1. OVERVIEW
Tommy Cooper, the late great comic
magician, did a trick in which he put two handkerchiefs, one white and
one blue, into a bag. He said a magic word, pulled them out again, and
then stated that the white one had turned blue, and the blue one had
turned white. It’s an excellent trick, though perhaps misunderstood,
because the audience gets the impression that no change has occurred at
all, and that he is simply pretending that the colors have swapped.
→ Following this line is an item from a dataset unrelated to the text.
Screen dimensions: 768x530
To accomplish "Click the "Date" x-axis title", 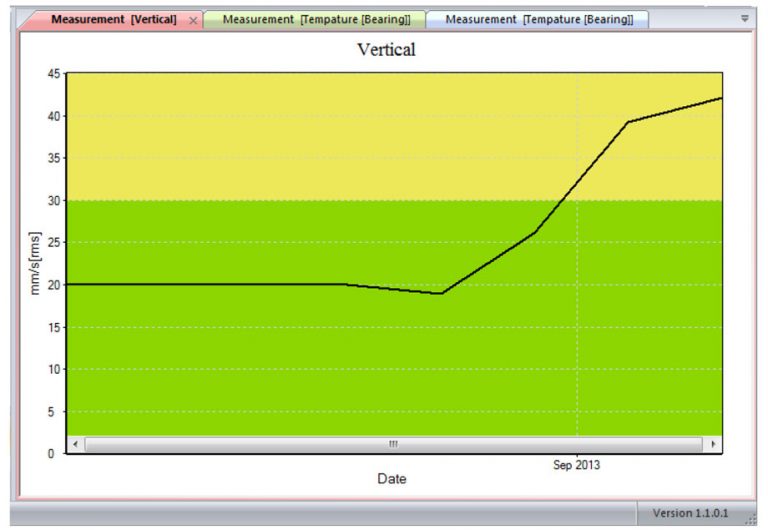I will click(392, 479).
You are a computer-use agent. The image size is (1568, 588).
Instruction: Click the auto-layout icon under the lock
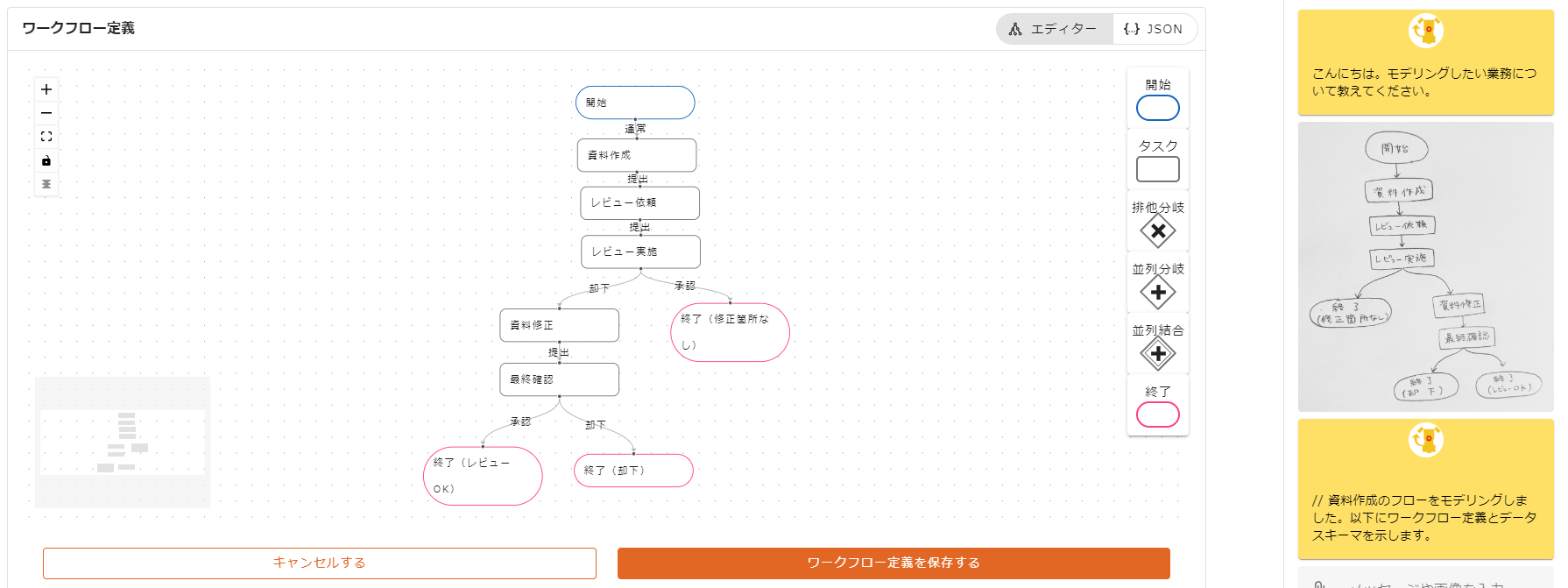tap(46, 184)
All joking aside, when you put something into a
database, you have a certain level of expectation. You want to be
assured that any data that has been entered can be retrieved in the
same state, notwithstanding another process coming along and explicitly
changing or deleting it. You don’t want any magic to wreak havoc while
you’re looking the other way. In short, you want your transaction to be
protected.
Having become so accustomed to the way that a database
works, various things are now simply expected, just as you expect a
letter to appear when you press a key on your computer keyboard,
oblivious to the complex programming by software developers that makes
it possible. When writing programs using very low-level languages,
developers still need to consider those types of things, but for all
the other developers, there is a lot that can be taken for granted.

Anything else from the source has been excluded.